Monday, January 08, 2018

Igneous targets data protection use cases

Second meeting with Igneous Systems at NEA in Menlo Park during the last IT Press Tour in December, Kiran Bhageshpur, CEO and founder, gave us an interesting company and product update.

We learnt last year in 2016 the nature of the solution with the nano server approach, finally a hard drive associated with a Marvell-based cpu board. It was pretty new surfing on similar ideas like the Kinetic drives initiated by Seagate. The positioning introduced at that time was to deploy on-premise cloud storage – built by an object storage philosophy – available potentially for multiple usages.

The last meeting was a bit a surprise as all the press group realized that the company has made some changes in the messaging. We didn't hear anything about the object storage design i.e nano server, Ethernet drives… or even the chassis design and architecture. I invite the reader to check 3 previous posts I wrote in January 2017, October and April 2016 that give more details on the product. Kiran even shared with us the information that Igneous has licensed the technology to a French open source object storage. Wow I’m surprised again as there is no such serious initiative in France in that category, just a local toy.

The use cases chosen were super limited, we had the feeling that the company has reduced the scope of the solution to finally land on a small field but much more precise. Clearly the firm chose the secondary storage positioning, dedicated to data protection with backup, archiving or even DR for file storage. Igneous recently announced an integration with Datos IO, the market leader in NoSQL data protection.

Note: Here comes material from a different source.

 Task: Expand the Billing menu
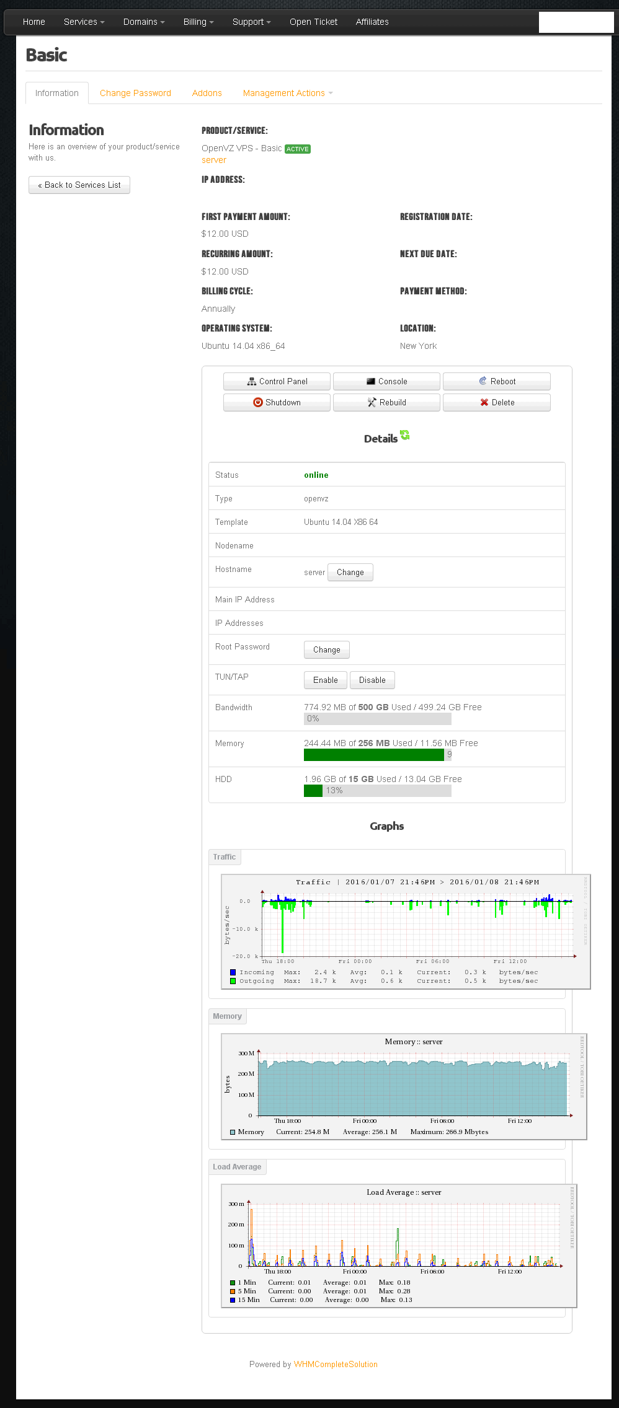click(198, 22)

The solution targets clearly usual suspects in file storage such NetApp, Isilon considered as clear leaders in term deployment numbers but also for Pure Storage FlashBlade. Igneous presents such mode as-a-service with some interesting features and properties: auto-discovery, search and easy restore across tiers, analytics, replication between boxes, versioning, WORM capabilities, multi-threaded processes to boost transfer and reduce latency with dynamic throttling. Some test made demonstrate 300 threads for 20ms latency for NetApp and 200 threads for 40ms latency for Isilon. We regret to not see yet an integration for tiering with fpolicy for instance on NetApp.

Kiran insisted a bit on the cloud native architecture and the container-based microservices philosophy of the solution. He also mentioned DEEPR, Igneous’ erasure coding with prioritized repair.

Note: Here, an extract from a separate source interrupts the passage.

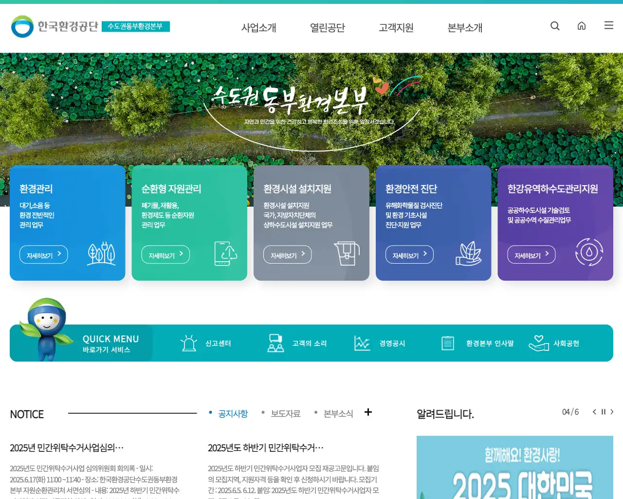Open the site search
This screenshot has height=499, width=623.
[555, 26]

Once again, object storage ambition is reduced, I should say it realizes its own limitations and the market pressure. At the end, it plays in its corner, in the comfort zone where it excels, secondary storage for capacity and long-term preservation play. Some other vendors have made the experience of bad positioning with over promising features that they finally highly paid with uninstalls and replacements, it's clear in 2017 and players who stayed in that zone are the winners.

The session was pretty good even if we were surprised by the angle chosen. We’ll follow closely Igneous in 2018 to see how the solution will resonate on the market.